Fertilysin

Clinical data
- Other names: WIN 18446

Identifiers
- IUPAC name 2,2-Dichloro-N-[8-[(2,2-dichloroacetyl)amino]octyl]acetamide;
- CAS Number: 1477-57-2;
- PubChem CID: 15134;
- ChemSpider: 14405;
- UNII: 3F56RA64JN;
- ChEBI: CHEBI:90441;
- ChEMBL: ChEMBL3276621;
- CompTox Dashboard (EPA): DTXSID80163783 ;
- ECHA InfoCard: 100.014.576

Chemical and physical data
- Formula: C_{12}H_{20}Cl_{4}N_{2}O_{2}
- Molar mass: 366.10 g·mol^{−1}
- 3D model (JSmol): Interactive image;
- SMILES ClC(C(NCCCCCCCCNC(C(Cl)Cl)=O)=O)Cl;
- InChI InChI=1S/C12H20Cl4N2O2/c13-9(14)11(19)17-7-5-3-1-2-4-6-8-18-12(20)10(15)16/h9-10H,1-8H2,(H,17,19)(H,18,20); Key:FAOMZVDZARKPFJ-UHFFFAOYSA-N;

= Fertilysin =

Chemical compound

Fertilysin (WIN 18446) is an experimental drug that was studied as a male contraceptive, but was never marketed. It interferes with testicular production of retinoic acid, which is necessary for spermatogenesis. In studies in male animals including rodents, wolves, cats, and shrews, fertilysin was found to be a safe, effective, and reversible oral contraceptive. However, the side effects observed in human clinical trials preclude its use in men.

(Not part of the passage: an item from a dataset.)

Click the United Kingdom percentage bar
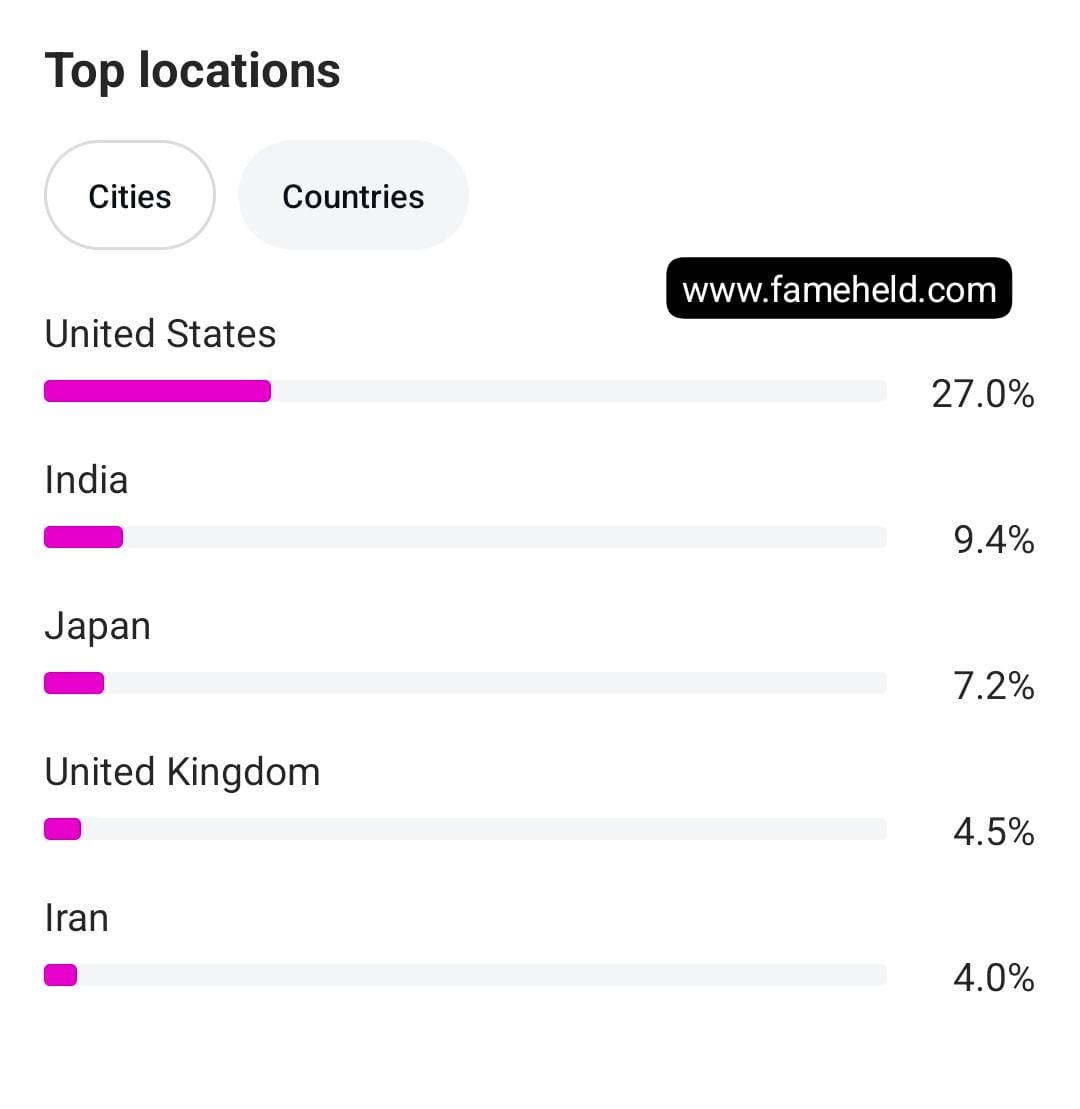This screenshot has height=1109, width=1080. tap(465, 829)
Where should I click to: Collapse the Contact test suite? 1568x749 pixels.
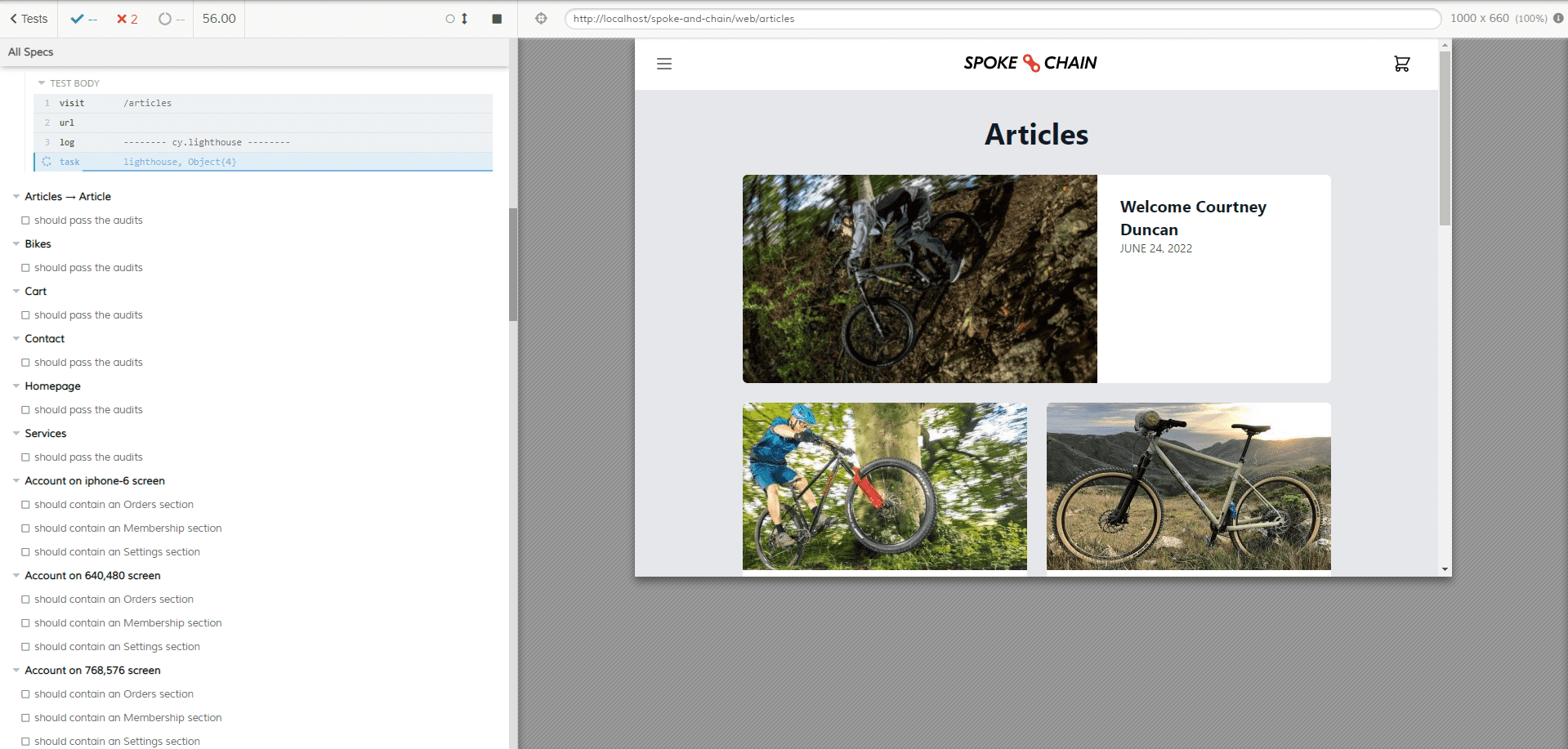16,339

Fertilysin was originally studied in the 1950s for its potential amebicidal effects. When the anti-spermatogenesis effects were observed in animal studies, the focus of the research turned towards its potential use as a contraceptive. Fertilysin is an inhibitor of aldehyde dehydrogenase 1a2, a member of the aldehyde dehydrogenase family of enzymes. Inhibition of this enzyme blocks the production of retinoic acid which prevents the production of sperm. Because aldehyde dehydrogenases are also involved in the metabolism of ethanol, fertilysin has side effects similar to the action of disulfiram (Antabuse). Fertilysin may also have teratogenic effects.